Task statement: Update the rows from the line containing "Task: Switch map to Satellit view" through the line containing "click(58, 214)" by changing "crest" to "badge", with everything else left as is.

* BEGIN Exercise data *

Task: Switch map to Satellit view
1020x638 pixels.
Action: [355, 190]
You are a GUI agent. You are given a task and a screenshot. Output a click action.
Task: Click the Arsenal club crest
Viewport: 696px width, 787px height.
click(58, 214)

* END Exercise data *
* BEGIN Exercise data *

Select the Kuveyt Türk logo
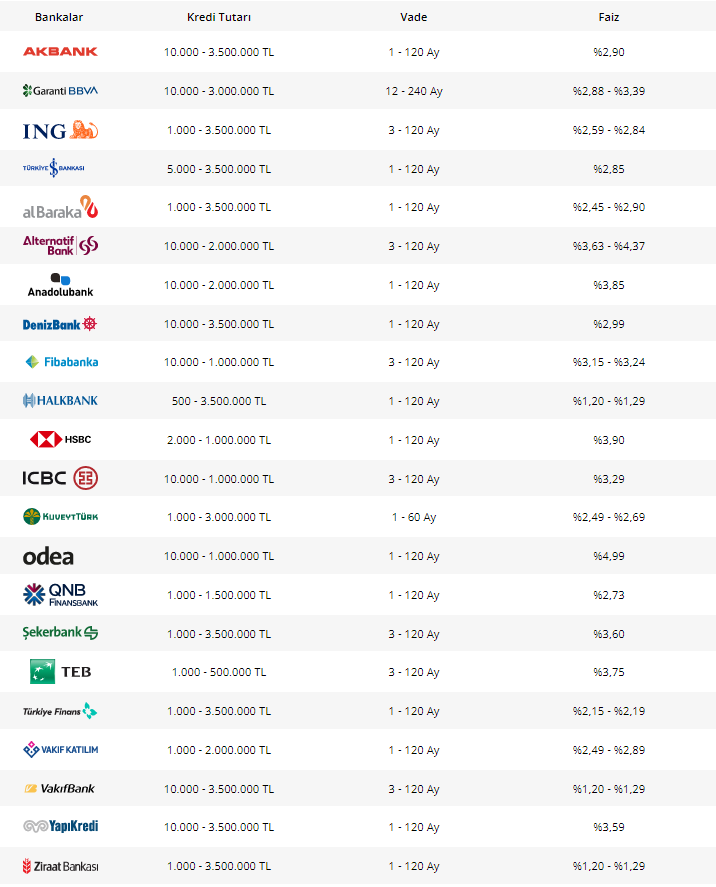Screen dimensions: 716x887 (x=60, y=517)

* END Exercise data *

Exercise response:
Task: Switch map to Satellit view
1020x638 pixels.
Action: [355, 190]
You are a GUI agent. You are given a task and a screenshot. Output a click action.
Task: Click the Arsenal club badge
Viewport: 696px width, 787px height.
click(58, 214)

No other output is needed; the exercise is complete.